Exercise aim
Your task is to copy all of the data exactly.

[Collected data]
----------------

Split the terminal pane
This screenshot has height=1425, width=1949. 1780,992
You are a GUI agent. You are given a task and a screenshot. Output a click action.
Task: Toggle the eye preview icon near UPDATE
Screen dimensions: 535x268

----------------

Result of this task
Split the terminal pane
This screenshot has height=1425, width=1949. 1780,992
You are a GUI agent. You are given a task and a screenshot. Output a click action.
Task: Toggle the eye preview icon near UPDATE
Screen dimensions: 535x268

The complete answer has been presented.